61 Les rapports décrits ci-dessus ont ensuite été transmis à M. Netzel pour qu’il étudie la recommandation de Mme Cook de licencier le fonctionnaire. M. Netzel a déclaré dans son témoignage qu’il possédait le pouvoir ultime de décider de cette question. Le dossier dont il disposait contenait divers documents, dont le rapport d’enquête d’août 2008 et le rapport sur les mesures disciplinaires daté du 25 novembre 2008 préparé par Mme Cook. Il pouvait également se prévaloir des conseils de divers membres du personnel des relations de travail. En contre-interrogatoire, M. Netzel a confirmé qu’il ne disposait pas de renseignements de première main sur les renseignements que le fonctionnaire avait obtenus et communiqués. Sur ce point, il s’est fié aux rapports que son personnel lui avait remis. Il a convenu que l’information dont il disposait indiquait que le fonctionnaire avait effectué des vérifications sur AA. Il a également convenu qu’il n’avait pas eu d’entretien avec le fonctionnaire avant de prendre sa décision.

62 Sur la question des circonstances atténuantes du fonctionnaire, M. Netzel a déclaré que si la conduite du fonctionnaire avait été le résultat d’un bref moment d’égarement, cela aurait été considéré comme une circonstance atténuante, mais les actes reprochés ont été commis à répétition. Si le fonctionnaire avait retiré un avantage pécuniaire de sa conduite, la situation aurait été encore pire. Le fonctionnaire n’a pas retiré d’avantage pécuniaire dans le présent cas, mais il a utilisé des renseignements contenus dans des bases de données du défendeur à des fins personnelles. Ses 18 années d’emploi ont joué en sa faveur, de même que les excuses qu’il a présentées. M. Netzel a nié que tous les cas d’accès non autorisé à des renseignements entraînent systématiquement le licenciement et il a déclaré que chaque cas constituait un cas d’espèce. Il a nié que le défendeur eût une politique de tolérance zéro en matière d’accès à l’information, en ajoutant qu’il y avait [traduction] « probablement des cas où un employé ne serait pas licencié » pour avoir obtenu des renseignements de manière inappropriée. Dans l’ensemble, M. Netzel était d’avis qu’aucun facteur ne pouvait atténuer la gravité des actes du fonctionnaire.

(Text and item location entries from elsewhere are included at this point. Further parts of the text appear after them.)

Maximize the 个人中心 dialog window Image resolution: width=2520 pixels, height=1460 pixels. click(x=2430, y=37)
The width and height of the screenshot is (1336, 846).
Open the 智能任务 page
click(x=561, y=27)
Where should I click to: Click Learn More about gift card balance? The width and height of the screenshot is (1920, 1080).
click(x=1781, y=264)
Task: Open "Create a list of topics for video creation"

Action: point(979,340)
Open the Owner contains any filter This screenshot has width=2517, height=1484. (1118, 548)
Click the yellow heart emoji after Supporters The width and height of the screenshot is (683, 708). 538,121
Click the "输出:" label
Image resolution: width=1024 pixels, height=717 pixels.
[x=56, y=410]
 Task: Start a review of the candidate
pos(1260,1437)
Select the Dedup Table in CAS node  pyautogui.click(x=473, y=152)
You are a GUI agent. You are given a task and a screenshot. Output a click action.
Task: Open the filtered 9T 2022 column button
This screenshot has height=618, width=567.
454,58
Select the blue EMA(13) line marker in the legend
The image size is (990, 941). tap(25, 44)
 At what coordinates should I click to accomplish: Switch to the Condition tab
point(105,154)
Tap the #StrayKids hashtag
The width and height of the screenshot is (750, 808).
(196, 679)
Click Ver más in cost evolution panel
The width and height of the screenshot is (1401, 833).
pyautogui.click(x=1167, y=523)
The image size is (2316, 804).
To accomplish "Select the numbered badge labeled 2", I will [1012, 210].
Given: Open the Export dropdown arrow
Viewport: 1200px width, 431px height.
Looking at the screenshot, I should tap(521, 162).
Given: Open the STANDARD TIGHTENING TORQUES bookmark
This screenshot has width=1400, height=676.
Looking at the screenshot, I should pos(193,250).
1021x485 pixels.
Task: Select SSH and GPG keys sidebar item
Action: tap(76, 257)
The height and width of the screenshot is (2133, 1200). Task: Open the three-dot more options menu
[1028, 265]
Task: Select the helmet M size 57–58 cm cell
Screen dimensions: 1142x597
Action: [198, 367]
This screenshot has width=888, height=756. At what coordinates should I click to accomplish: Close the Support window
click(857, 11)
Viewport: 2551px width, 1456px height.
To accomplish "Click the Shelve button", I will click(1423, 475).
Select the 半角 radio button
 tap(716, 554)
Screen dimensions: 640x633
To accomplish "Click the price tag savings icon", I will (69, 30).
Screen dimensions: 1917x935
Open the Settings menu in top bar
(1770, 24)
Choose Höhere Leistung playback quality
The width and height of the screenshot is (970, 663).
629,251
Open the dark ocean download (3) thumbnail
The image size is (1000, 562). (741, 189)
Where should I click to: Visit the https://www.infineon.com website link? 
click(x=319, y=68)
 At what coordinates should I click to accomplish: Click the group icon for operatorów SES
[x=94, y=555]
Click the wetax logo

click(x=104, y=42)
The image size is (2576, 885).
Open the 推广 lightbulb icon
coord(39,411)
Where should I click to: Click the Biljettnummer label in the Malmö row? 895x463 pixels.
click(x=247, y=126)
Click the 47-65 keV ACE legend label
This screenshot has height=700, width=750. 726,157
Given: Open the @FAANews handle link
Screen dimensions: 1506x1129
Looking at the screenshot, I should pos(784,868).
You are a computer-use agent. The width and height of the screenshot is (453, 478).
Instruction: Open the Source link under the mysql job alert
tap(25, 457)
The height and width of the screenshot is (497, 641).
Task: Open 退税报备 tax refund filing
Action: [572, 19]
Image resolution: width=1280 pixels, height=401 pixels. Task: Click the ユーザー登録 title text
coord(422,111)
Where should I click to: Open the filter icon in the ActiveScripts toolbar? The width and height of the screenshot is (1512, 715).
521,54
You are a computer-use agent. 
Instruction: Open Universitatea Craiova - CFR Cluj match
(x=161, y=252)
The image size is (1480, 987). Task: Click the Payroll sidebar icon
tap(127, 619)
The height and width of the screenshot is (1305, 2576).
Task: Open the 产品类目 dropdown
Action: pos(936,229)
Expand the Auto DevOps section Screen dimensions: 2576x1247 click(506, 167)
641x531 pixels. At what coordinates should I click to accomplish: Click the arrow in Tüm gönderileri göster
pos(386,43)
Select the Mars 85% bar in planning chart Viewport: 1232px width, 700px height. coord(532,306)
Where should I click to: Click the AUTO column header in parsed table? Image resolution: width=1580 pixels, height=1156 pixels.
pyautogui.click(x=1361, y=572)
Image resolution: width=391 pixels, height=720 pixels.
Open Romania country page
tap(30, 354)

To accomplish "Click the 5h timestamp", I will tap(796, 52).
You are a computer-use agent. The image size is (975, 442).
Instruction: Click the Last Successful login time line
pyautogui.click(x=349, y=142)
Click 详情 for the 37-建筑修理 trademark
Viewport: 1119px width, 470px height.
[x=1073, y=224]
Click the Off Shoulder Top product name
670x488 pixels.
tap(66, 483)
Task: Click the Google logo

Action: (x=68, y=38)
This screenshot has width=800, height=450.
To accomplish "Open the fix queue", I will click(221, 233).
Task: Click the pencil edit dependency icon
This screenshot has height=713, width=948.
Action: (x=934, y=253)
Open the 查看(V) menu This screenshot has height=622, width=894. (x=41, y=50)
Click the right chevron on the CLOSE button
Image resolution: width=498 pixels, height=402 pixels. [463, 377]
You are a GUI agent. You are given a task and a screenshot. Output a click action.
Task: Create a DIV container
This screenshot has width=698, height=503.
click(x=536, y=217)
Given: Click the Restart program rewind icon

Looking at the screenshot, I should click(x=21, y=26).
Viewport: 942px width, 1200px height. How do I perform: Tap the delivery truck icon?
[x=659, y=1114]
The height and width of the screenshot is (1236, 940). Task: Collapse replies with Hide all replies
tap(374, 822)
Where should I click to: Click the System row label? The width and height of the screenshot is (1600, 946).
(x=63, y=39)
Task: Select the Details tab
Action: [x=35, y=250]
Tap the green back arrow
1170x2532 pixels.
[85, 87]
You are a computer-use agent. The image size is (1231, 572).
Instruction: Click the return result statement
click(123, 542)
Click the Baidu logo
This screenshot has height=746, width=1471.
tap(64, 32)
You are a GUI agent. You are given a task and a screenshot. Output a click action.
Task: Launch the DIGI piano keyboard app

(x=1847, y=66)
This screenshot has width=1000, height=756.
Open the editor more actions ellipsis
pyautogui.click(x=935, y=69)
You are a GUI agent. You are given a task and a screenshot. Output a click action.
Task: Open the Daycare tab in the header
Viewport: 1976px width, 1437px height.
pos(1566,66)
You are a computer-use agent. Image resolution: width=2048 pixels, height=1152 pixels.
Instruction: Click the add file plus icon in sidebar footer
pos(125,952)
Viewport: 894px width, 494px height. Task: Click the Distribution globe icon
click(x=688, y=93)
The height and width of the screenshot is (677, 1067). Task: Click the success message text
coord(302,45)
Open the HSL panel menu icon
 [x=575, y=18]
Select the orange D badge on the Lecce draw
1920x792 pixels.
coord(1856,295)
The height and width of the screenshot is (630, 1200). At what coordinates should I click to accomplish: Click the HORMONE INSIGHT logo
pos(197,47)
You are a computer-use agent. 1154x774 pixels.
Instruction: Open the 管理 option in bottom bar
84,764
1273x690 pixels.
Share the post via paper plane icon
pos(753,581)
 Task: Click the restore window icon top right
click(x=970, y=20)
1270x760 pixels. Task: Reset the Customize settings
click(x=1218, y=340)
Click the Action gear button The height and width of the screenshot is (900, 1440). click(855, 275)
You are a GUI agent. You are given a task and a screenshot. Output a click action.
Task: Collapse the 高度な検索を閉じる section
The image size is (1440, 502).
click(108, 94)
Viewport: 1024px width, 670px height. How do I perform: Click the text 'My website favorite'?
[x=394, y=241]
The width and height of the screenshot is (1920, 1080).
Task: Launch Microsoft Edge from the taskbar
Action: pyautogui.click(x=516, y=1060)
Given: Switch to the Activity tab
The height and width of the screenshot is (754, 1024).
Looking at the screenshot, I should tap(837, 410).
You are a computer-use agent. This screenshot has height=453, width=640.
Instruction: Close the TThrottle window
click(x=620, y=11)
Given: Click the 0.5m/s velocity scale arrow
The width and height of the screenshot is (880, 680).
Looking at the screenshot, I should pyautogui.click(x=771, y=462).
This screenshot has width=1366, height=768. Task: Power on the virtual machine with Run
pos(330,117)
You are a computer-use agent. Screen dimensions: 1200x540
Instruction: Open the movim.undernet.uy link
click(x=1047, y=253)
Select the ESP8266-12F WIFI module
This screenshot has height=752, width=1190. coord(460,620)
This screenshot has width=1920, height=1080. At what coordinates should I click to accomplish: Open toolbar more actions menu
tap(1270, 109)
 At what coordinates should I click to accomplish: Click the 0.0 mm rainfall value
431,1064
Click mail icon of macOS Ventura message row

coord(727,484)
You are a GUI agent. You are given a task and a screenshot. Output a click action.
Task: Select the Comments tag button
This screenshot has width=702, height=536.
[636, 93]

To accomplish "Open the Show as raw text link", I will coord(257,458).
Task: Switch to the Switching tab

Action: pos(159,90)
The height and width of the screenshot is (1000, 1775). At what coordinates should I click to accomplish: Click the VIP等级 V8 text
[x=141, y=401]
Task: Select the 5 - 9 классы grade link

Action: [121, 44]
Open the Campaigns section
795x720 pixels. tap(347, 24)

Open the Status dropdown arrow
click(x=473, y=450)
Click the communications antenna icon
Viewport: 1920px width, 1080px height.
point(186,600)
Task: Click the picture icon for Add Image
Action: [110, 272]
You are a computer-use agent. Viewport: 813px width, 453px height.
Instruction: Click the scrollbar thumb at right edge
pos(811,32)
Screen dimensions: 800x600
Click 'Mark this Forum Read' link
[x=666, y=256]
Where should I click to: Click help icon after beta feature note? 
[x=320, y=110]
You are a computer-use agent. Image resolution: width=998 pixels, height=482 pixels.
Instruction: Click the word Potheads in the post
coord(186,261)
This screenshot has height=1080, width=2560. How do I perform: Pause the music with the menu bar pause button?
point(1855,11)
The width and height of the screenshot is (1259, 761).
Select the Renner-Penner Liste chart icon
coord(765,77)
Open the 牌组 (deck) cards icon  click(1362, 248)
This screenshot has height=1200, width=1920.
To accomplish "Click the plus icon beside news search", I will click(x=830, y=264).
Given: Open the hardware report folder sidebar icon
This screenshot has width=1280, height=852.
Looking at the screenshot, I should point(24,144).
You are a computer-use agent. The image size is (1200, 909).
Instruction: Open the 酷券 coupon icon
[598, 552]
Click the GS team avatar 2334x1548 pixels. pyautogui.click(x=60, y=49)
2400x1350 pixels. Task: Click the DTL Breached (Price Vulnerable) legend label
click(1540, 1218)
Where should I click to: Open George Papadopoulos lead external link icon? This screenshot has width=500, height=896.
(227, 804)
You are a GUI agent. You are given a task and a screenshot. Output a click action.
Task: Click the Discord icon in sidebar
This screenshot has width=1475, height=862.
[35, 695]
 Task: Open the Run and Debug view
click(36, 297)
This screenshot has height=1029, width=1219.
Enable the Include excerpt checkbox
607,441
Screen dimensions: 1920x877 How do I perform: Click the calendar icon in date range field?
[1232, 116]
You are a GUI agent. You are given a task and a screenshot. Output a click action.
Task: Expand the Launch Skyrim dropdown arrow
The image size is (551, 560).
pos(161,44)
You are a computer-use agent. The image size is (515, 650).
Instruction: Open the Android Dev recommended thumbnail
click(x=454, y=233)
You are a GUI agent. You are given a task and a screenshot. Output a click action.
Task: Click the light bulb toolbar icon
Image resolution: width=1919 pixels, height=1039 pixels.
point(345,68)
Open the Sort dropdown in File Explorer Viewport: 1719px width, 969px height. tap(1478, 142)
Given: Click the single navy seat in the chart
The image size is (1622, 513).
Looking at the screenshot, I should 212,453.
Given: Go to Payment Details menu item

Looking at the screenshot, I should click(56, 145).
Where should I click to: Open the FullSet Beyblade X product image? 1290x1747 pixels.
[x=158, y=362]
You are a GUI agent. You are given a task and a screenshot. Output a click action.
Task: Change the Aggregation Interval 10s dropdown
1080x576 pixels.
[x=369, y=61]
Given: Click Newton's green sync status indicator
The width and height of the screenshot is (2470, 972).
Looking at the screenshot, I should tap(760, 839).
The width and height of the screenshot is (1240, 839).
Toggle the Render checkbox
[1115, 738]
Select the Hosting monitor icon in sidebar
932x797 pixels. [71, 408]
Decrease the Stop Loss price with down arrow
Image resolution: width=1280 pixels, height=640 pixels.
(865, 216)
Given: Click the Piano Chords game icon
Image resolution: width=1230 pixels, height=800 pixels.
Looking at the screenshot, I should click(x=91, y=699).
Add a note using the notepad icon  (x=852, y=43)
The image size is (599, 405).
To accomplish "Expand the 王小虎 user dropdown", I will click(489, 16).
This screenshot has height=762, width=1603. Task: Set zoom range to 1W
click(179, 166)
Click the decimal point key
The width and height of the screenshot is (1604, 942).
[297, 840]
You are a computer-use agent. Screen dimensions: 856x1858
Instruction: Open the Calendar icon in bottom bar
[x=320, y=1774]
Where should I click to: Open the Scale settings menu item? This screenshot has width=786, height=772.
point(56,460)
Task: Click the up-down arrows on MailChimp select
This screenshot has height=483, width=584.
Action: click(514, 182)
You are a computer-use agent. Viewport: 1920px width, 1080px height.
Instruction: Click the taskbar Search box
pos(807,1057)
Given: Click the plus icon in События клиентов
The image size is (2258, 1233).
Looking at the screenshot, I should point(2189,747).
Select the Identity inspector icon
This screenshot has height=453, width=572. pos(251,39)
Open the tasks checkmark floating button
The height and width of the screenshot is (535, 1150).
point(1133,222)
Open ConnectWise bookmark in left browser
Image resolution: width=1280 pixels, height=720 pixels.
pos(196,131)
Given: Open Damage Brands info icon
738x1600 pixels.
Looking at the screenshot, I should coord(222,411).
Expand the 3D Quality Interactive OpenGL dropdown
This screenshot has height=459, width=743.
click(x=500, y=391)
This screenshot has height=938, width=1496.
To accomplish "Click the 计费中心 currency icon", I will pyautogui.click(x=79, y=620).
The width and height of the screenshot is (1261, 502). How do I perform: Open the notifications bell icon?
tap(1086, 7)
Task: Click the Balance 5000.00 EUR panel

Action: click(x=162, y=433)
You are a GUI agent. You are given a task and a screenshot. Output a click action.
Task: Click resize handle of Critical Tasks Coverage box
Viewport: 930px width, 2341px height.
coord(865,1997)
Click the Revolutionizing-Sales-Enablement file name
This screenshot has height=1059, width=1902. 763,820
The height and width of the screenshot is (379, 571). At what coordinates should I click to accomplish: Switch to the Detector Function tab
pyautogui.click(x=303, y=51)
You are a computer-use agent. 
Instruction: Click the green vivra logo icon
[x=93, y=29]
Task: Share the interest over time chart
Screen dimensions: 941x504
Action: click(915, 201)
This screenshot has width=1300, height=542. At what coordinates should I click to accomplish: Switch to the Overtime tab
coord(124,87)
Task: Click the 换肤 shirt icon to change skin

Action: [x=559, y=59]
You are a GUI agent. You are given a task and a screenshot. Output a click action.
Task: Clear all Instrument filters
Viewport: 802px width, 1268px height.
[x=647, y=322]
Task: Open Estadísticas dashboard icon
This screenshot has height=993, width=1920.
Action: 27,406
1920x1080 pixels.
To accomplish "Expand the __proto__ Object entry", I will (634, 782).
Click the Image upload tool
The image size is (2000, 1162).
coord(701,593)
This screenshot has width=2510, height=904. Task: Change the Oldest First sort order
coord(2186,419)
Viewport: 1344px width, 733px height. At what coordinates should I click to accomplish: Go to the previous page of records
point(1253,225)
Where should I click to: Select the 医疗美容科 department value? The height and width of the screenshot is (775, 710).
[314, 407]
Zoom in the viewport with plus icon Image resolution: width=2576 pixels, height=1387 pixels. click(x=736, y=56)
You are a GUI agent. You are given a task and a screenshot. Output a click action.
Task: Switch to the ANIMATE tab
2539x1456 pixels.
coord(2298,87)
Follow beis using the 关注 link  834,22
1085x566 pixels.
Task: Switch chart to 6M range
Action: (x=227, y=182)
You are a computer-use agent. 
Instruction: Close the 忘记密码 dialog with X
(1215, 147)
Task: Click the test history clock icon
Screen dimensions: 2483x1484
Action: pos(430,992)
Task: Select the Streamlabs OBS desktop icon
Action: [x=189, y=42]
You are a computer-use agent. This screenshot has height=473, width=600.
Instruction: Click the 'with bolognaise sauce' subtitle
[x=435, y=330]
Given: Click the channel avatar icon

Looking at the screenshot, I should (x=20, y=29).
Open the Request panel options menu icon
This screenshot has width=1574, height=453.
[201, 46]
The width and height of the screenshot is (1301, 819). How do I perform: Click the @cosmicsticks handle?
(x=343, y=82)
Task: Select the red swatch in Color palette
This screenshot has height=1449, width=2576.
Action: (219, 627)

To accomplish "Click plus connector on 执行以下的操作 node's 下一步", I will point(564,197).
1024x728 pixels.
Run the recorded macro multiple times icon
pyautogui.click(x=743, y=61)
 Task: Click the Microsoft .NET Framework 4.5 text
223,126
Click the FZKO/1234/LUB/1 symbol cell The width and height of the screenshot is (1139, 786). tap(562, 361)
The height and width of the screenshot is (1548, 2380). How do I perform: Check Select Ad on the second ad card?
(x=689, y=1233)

63 M. Netzel a conclu que le licenciement était justifié dans le cas qui nous occupe et c’est ce qu’il a expliqué au fonctionnaire dans une lettre datée du 26 novembre 2008 :

[Traduction]

Je vous écris pour vous informer de la décision que j’ai prise à l’issue de l’enquête disciplinaire sur les allégations voulant que vous ayez obtenu des renseignements sur des clients, à de nombreuses fois reprises et sans autorisation valable, et que vous les ayez utilisés à des fins personnelles.

L’enquête disciplinaire a révélé que vous avez consulté le dossier de certains clients à de nombreuses reprises dans le but d’en tirer un avantage personnel. Vous n’avez pas respecté le Code de valeurs et d’éthique ni le protocole d’entente que vous avez signé à votre arrivée au ministère. Ce type de comportement est inacceptable et ne sera pas toléré.

J’ai examiné et pris en considération tous les renseignements pertinents se rapportant à ce cas. En raison des actes que vous avez commis et de l’atteinte à l’intégrité des systèmes de l’Assurance-emploi dont vous vous êtes rendu responsable, le lien de confiance indispensable à votre maintien en fonctions a été irrémédiablement détruit. Par conséquent, en vertu des pouvoirs qui me sont délégués par le sous-ministre, je mets fin à votre emploi à Ressources humaines et Développement des compétences Canada (Service Canada) pour un motif valable aux termes de l’alinéa 12(1)c) de la Loi sur la gestion des finances publiques, à compter du 30 septembre 2008.

Si vous n’êtes pas d’accord avec ma décision, vous avez le droit de présenter un grief dans les vingt-cinq (25) jours suivant la réception de la présente lettre.

64 Le fonctionnaire a déposé un grief daté du 19 décembre 2008 pour contester son licenciement. La mesure corrective demandée était la suivante : [traduction] « [q]ue je sois réintégré sans délai dans mon poste d’attache, que mon statut soit pleinement rétabli et que la rémunération, les avantages sociaux et les crédits de pension perdus me soient restitués. Que toute mention de cette enquête et de la mesure disciplinaire soit retirée de mon dossier personnel. » Ce grief est l’un des trois griefs qui font l’objet du présent arbitrage.

65 Comme nous l’avons vu ci-dessus, dans son rapport du 13 août 2008, Mme Heon a déclaré que la cote de fiabilité du fonctionnaire sera réexaminée par suite de ses conclusions. J’ai indiqué plus tôt que pour accomplir ses fonctions, le fonctionnaire doit détenir une attestation de sécurité connue sous le nom de « cote de fiabilité ». C’est le niveau minimal de sécurité que doivent posséder les employés qui travaillent pour le défendeur.

66 M. Macdonald, l’ASM, a participé directement à l’examen de la cote de fiabilité du fonctionnaire lorsqu’il a été appelé à approuver le rapport de Mme Heon daté du 13 août 2008. Cela l’a emmené à prendre connaissance du rapport. M. Macdonald a déclaré dans son témoignage qu’il avait conclu que la cote de sécurité du fonctionnaire devait être réexaminée parce qu’il avait obtenu des renseignements personnels et qu’il les avait communiqués à d’autres, ce qui semblait constituer une violation de la politique sur la sécurité du défendeur (dont il est question ci-dessus). Le fonctionnaire soulève la question de savoir si M. Macdonald avait la délégation de pouvoir requise pour effectuer cet examen et révoquer sa cote de fiabilité.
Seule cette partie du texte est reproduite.